What you need to do
Count how many lines of the data below contain the string "perform", matching case exactly, and give only that number.

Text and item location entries

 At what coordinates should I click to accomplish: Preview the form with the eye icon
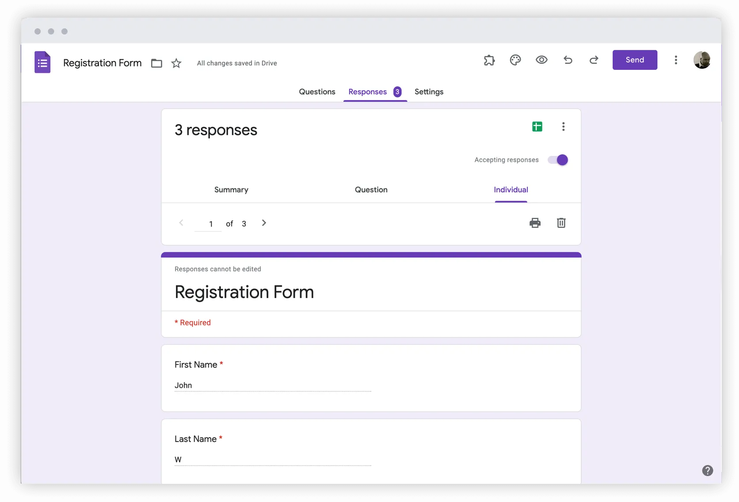[541, 60]
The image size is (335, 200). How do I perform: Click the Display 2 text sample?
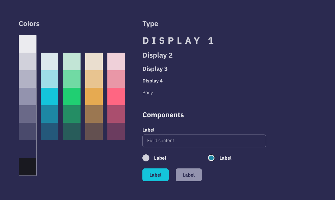(x=157, y=55)
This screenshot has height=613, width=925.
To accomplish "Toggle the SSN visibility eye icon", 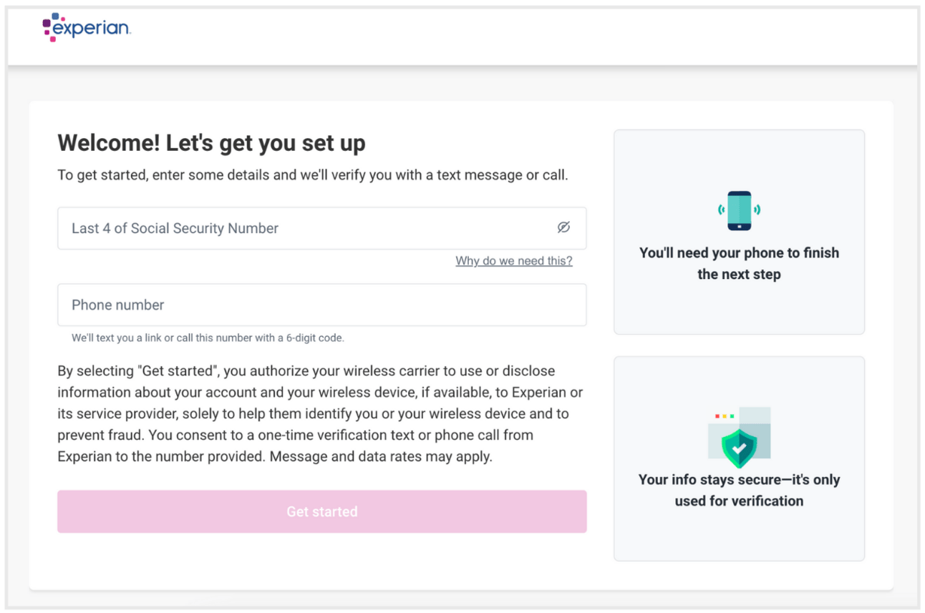I will [x=563, y=227].
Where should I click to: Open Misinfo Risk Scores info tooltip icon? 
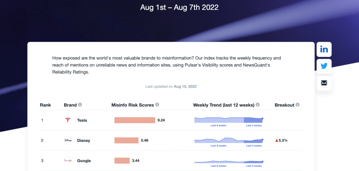(157, 105)
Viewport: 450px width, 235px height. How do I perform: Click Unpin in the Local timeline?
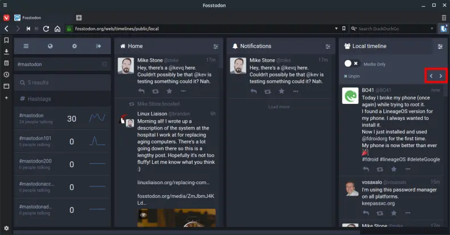[352, 76]
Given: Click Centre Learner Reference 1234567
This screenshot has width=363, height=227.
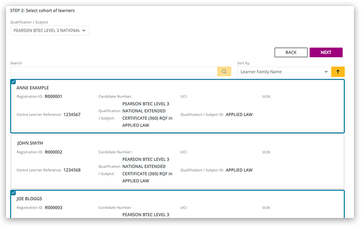Looking at the screenshot, I should point(72,114).
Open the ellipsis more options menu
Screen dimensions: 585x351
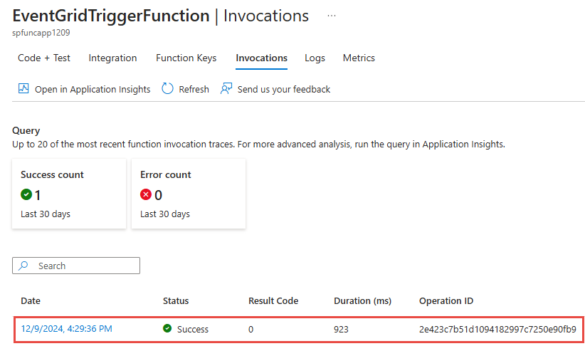click(332, 15)
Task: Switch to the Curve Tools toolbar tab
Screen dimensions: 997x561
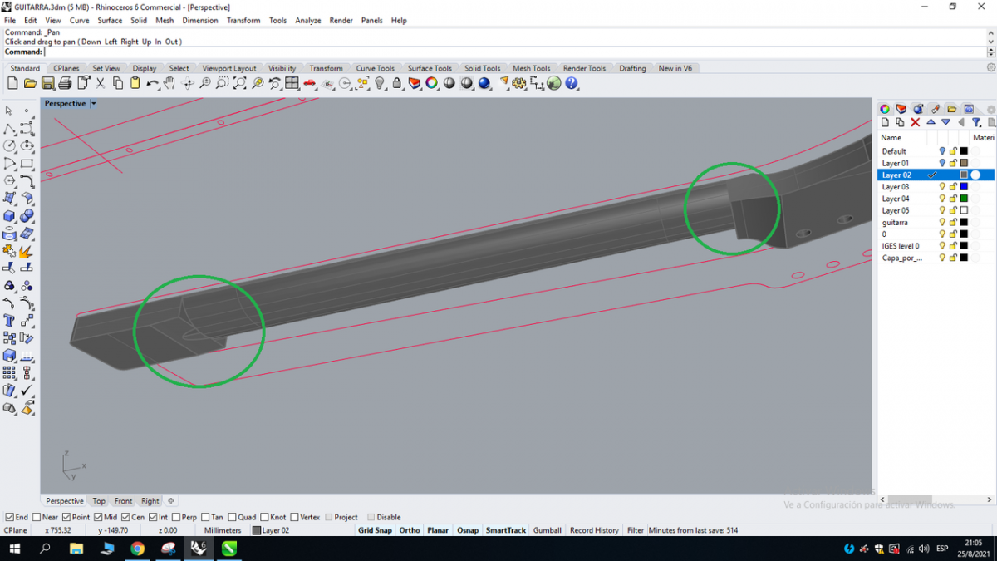Action: (375, 68)
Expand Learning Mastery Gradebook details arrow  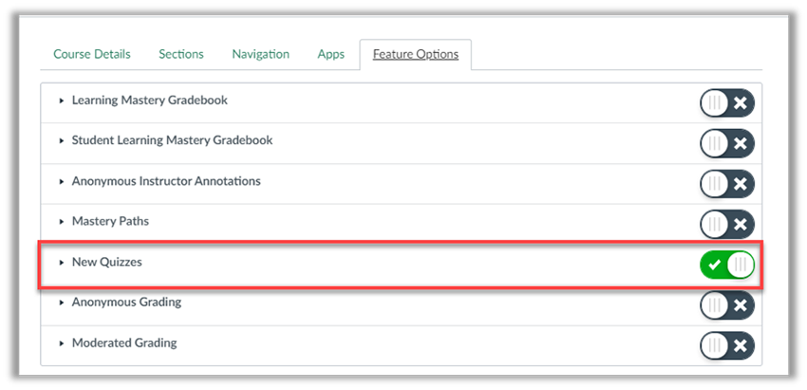point(63,101)
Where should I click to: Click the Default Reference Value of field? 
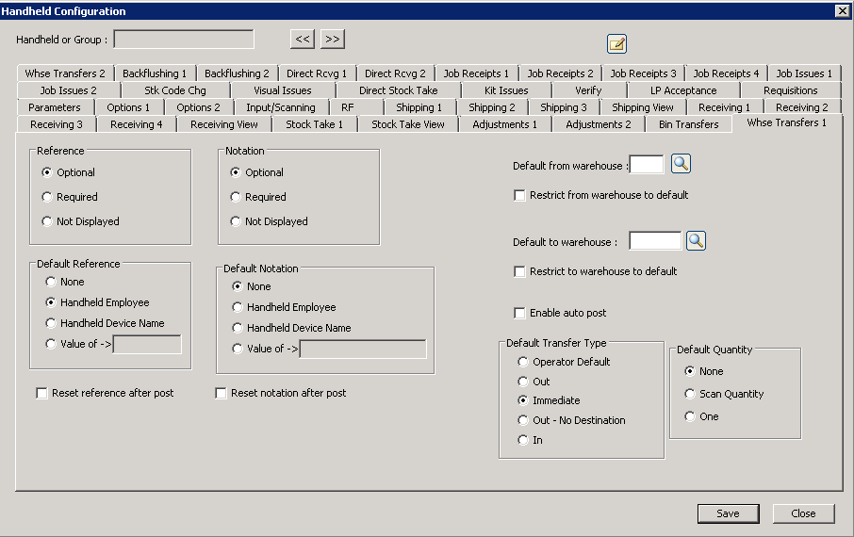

Solution below
2